7.5 KiB
CSE510 Deep Reinforcement Learning (Lecture 9)
Large state spaces
RL algorithms presented so far have little chance to solve real-world problems when the state (or action) space is large.
- not longer represent the
VorQfunction as explicit tables
Even if we had enough memory
- Never enough training data
- Learning takes too long
What about large state spaces?
We will now study three other approaches
- Value function approximation
- Policy gradient methods
- Actor-critic methods
RL with Function Approximation
Solution for large MDPs:
- Estimate value function using a function approximator
Value function approximation (VFA) replaces the table with general parameterize form:
\hat{V}(s, \theta) \approx V_\pi(s)
or
\hat{Q}(s, a, \theta) \approx Q_\pi(s, a)
Benefit:
- Generalization: those functions can be trained to map similar states to similar values
- Reduce memory usage
- Reduce computation time
- Reduce experience needed to learn the V/Q
Linear Function Approximation
Defined a set of state features f_1(s),\ldots,f_n(s)

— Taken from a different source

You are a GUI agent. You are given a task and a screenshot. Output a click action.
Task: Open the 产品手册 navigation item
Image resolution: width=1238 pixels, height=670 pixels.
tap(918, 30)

- The features are used as our representation of the state
- States with similar features values will be considered similar
A common approximation is to represent V(s) as a linear combination of the features:
\hat{V}(s, \theta) = \theta_0 + \sum_{i=1}^n \theta_i f_i(s)
The approximation accuracy is fundamentally limited by the information provided by the features
Can we always defined features that allow for a perfect linear approximation?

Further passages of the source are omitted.